> [ASSIGNMENT] All lines containing the string "three" must be copied from the entries.

--- TASK INPUTS Enclosed Below ---

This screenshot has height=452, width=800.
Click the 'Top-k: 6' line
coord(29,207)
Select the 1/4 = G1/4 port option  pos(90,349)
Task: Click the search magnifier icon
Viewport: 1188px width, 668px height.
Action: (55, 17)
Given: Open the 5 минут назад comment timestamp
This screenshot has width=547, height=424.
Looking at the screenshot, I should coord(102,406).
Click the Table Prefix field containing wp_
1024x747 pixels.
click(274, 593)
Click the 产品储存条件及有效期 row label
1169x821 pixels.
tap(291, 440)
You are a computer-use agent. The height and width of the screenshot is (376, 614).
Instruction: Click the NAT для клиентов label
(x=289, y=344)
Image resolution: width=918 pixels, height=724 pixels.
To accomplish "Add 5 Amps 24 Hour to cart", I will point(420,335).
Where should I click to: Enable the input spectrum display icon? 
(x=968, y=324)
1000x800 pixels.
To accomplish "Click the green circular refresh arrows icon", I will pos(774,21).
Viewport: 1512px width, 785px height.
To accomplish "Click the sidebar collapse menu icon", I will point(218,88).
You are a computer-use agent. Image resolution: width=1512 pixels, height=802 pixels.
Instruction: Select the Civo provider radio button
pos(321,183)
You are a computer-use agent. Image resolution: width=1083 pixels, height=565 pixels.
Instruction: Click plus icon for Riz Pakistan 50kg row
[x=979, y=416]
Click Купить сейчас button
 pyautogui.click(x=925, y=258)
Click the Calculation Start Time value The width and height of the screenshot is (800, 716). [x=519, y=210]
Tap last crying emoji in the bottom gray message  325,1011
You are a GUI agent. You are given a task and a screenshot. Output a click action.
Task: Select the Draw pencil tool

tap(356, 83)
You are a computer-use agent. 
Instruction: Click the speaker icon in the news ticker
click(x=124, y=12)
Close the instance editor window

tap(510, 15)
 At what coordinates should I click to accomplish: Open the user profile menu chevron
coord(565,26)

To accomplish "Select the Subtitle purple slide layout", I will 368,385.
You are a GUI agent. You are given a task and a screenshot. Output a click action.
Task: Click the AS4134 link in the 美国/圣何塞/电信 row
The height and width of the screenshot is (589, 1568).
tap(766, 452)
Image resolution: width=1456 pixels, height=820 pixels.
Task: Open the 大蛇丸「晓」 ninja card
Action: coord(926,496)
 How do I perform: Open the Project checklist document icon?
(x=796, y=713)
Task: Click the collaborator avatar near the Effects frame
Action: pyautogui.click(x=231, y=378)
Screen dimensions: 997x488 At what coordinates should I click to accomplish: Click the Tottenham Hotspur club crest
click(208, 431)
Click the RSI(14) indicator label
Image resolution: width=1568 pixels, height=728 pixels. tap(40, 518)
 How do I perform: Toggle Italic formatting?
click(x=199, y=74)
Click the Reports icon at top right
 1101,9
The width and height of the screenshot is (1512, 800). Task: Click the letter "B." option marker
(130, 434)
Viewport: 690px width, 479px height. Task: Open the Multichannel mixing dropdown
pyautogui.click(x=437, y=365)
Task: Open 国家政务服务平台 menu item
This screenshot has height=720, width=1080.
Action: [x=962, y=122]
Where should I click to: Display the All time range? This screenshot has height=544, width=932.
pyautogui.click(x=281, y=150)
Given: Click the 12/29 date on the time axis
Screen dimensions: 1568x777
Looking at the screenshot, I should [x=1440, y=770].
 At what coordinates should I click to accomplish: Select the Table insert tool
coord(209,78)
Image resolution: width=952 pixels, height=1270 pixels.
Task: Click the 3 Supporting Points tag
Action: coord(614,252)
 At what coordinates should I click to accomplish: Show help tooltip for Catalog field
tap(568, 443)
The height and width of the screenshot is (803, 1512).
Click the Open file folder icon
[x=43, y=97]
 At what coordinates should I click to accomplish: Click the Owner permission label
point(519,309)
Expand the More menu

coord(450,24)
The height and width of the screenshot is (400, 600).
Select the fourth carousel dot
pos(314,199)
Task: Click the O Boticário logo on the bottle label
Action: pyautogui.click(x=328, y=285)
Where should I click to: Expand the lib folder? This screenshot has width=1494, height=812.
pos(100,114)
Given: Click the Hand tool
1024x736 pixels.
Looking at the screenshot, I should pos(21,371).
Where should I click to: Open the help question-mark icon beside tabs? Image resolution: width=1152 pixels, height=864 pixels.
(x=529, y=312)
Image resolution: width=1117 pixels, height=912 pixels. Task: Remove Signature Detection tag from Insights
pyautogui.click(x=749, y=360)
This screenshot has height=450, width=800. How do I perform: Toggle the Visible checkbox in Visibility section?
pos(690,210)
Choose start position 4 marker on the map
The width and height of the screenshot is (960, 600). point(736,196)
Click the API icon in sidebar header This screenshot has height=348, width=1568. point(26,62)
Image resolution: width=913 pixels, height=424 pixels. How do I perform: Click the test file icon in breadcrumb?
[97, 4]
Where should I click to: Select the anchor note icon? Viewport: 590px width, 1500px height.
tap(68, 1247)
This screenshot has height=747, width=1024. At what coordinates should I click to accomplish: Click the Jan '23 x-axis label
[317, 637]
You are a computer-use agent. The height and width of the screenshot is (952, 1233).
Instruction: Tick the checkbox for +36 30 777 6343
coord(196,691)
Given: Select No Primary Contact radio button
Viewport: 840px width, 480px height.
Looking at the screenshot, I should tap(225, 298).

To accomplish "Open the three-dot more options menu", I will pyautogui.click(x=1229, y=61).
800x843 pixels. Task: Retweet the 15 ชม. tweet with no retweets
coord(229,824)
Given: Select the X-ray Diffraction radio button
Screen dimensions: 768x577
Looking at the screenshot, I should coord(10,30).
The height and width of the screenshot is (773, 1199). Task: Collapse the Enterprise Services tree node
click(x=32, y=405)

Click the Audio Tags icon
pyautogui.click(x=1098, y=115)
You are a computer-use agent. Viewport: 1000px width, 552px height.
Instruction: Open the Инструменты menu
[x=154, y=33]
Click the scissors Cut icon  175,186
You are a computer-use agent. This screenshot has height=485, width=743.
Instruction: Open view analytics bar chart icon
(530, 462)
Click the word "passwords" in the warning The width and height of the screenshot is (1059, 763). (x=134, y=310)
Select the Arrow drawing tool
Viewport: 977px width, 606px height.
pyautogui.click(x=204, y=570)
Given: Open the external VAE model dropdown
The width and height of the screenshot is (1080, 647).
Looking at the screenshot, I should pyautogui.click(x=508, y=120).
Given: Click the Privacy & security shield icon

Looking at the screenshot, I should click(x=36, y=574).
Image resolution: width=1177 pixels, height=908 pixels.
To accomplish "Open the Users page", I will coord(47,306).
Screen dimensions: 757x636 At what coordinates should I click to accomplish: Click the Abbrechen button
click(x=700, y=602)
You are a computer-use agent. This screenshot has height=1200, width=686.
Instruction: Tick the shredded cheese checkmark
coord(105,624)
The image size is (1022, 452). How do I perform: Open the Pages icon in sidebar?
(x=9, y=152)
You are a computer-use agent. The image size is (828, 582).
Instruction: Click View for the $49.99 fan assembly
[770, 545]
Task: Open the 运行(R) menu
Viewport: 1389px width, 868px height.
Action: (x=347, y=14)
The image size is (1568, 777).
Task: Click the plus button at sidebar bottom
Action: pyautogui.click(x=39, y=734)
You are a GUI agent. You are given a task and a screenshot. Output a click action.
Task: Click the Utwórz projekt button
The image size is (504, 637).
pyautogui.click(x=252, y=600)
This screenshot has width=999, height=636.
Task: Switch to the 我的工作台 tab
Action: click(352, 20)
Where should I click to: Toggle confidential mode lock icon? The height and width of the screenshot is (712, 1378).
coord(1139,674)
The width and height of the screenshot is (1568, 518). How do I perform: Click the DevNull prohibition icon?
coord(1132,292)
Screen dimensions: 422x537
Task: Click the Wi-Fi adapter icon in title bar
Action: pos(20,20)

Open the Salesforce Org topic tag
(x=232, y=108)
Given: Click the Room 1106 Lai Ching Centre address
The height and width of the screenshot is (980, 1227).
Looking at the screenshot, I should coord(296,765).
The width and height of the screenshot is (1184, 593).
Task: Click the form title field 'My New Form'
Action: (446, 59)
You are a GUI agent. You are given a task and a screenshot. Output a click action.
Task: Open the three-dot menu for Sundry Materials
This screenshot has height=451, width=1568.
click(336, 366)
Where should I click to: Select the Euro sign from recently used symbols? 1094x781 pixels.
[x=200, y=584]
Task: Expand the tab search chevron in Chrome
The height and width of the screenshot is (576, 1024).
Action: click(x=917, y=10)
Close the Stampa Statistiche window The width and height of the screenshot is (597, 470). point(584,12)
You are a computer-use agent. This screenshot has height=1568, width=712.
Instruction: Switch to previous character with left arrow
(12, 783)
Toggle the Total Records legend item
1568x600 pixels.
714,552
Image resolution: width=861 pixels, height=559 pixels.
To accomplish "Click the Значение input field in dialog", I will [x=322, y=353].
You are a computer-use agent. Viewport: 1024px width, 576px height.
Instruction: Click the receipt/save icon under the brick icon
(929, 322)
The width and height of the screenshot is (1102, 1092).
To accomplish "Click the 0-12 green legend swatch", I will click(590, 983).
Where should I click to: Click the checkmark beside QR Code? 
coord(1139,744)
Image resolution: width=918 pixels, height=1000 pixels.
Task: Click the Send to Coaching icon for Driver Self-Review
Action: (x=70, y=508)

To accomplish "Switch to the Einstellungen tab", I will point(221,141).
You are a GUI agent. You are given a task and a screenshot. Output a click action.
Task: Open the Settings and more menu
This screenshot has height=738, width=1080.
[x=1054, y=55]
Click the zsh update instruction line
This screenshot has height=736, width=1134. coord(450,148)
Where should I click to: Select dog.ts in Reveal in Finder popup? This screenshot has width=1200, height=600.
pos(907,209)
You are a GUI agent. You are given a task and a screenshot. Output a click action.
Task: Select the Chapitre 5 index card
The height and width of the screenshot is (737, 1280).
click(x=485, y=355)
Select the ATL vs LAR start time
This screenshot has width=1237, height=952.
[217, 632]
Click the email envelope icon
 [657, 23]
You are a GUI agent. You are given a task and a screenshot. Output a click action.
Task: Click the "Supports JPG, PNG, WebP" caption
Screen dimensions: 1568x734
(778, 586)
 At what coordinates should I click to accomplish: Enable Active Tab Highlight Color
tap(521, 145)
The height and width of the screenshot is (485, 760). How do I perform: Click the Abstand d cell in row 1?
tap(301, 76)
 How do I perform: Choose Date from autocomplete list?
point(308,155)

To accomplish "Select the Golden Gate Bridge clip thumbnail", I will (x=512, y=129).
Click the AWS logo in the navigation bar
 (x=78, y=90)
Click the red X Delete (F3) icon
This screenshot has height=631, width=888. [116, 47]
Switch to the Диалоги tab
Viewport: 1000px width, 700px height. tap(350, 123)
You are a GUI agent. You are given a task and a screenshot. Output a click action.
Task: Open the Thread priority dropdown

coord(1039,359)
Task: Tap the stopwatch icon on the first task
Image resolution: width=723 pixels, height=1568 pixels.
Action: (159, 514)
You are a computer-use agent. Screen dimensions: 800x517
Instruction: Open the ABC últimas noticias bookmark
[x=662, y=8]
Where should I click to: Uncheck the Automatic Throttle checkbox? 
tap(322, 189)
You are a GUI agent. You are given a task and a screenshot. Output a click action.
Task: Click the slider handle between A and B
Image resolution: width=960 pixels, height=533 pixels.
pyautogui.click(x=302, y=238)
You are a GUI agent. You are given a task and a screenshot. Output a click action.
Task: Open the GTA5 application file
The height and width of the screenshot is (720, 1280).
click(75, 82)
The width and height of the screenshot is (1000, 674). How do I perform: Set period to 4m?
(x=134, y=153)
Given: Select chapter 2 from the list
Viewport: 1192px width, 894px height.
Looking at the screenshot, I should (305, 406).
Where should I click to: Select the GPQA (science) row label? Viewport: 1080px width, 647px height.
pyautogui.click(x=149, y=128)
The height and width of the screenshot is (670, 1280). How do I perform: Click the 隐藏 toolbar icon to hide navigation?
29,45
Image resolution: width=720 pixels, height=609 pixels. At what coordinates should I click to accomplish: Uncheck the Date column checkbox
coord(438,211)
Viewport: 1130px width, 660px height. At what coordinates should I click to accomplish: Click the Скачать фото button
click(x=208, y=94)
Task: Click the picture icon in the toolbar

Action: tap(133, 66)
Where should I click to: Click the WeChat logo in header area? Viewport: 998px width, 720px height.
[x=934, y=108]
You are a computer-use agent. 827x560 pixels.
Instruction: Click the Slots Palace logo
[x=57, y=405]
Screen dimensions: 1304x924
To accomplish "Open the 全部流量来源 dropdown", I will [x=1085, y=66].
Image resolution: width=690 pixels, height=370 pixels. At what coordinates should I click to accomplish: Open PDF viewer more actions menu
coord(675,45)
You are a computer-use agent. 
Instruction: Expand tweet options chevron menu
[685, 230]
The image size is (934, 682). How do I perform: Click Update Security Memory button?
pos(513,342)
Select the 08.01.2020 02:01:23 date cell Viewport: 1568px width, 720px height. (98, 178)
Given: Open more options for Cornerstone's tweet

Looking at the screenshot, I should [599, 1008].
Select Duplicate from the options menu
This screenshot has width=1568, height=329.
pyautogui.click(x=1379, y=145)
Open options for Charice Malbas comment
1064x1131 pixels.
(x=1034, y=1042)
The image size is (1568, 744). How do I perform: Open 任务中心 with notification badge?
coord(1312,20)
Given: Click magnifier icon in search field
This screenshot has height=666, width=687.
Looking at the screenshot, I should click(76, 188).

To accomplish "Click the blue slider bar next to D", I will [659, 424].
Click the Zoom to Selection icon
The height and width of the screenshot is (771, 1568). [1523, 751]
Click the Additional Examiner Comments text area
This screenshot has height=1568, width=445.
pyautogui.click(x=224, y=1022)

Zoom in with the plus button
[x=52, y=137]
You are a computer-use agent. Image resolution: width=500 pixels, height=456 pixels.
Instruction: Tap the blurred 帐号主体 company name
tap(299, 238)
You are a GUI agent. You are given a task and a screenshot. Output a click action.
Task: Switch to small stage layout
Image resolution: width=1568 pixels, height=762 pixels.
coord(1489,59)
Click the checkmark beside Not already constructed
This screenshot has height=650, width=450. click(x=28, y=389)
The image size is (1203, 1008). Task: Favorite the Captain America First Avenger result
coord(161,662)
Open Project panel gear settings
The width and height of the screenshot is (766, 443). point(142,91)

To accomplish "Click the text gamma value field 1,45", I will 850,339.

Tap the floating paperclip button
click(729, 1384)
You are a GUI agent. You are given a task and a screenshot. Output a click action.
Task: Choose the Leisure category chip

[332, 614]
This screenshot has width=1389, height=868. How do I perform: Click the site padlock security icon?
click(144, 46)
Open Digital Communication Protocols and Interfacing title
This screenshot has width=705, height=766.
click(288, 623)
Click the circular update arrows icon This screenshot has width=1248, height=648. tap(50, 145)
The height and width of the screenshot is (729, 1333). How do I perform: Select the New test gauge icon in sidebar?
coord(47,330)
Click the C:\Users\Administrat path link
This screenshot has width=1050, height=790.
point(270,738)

--- End of Enclosed TASK INPUTS ---

> [OUTPUT BELOW]
To accomplish "Open the three-dot more options menu", I will pyautogui.click(x=1229, y=61).
Task: Open the three-dot menu for Sundry Materials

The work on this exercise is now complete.